I using Google Datastore to store multiple objects. Millions. At some point, I no longer want to keep storing rows on the database. The criterion to delete - Delete all the rows that older from 10 days.

I saw that Google provide two options to make this job:

  1. Send delete command in batch. Of cause that you should GET all the ids before. It sounds like a very slow idea when you have to remove millions of rows. It's also expensive.
  2. Use Google Dataflow product and provide an option to Delete bulk from Datastore. The problem here is just the price - high price.

The problem of those two options above is the pricing.
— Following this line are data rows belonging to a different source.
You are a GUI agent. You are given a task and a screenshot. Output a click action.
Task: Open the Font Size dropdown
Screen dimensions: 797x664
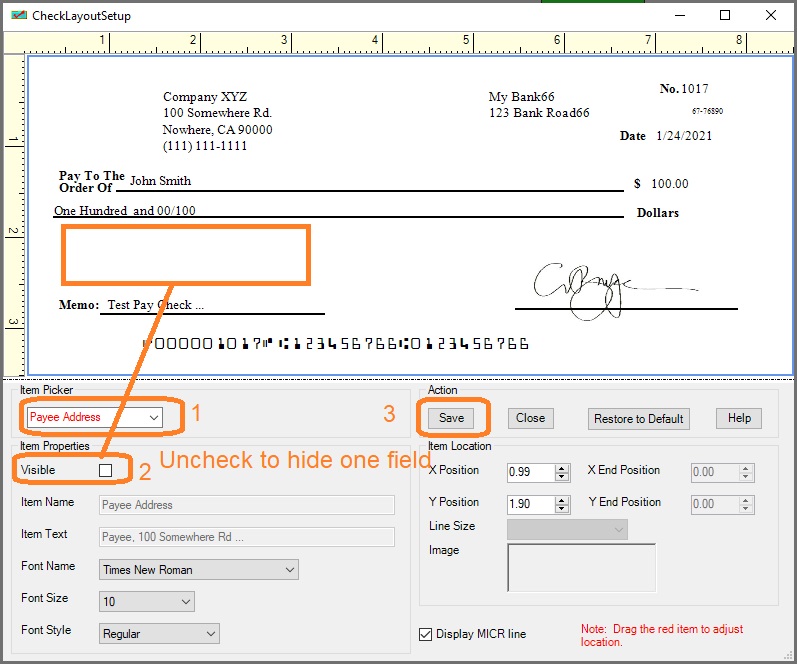click(185, 602)
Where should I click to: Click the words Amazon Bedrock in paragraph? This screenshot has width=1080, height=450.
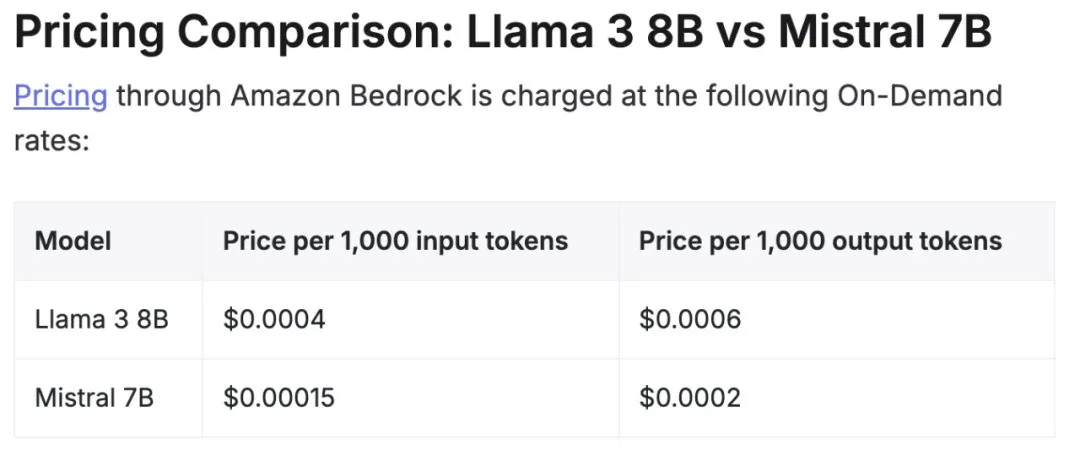tap(346, 96)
I calculated that the price of deleting 16M rows in a month will cost 480$ (datastore read operations + delete operations) - which is too much money for small tasks. Additional to this you have to add the dataflow operations costs.

It seems that there is no cheap option to delete data from Datastore - I'm wrong?

1

1 Answers

2
votes

You don't have to read to delete. Deletes are based on keys. So, all you need is to identify keys. For this you can do keys only query which are much cheaper (just one operation for the entire projection, although there may be a limit on how many keys can be fetched at a time with a projection query).

Also, how did you compute $480? As per

https://cloud.google.com/datastore/pricing

for a Multi-region, it costs $0.06 for 100,000 reads and $0.02 for 100,000 deletes. Using these numbers, I get the following for 16M.

16*10^6 * ( (1/1000) * 0.06/10^5 + 0.02 / 10^5) = $3.2096

Here the 1/1000 factor is a single read operation for 1000 keys read using keysonly query.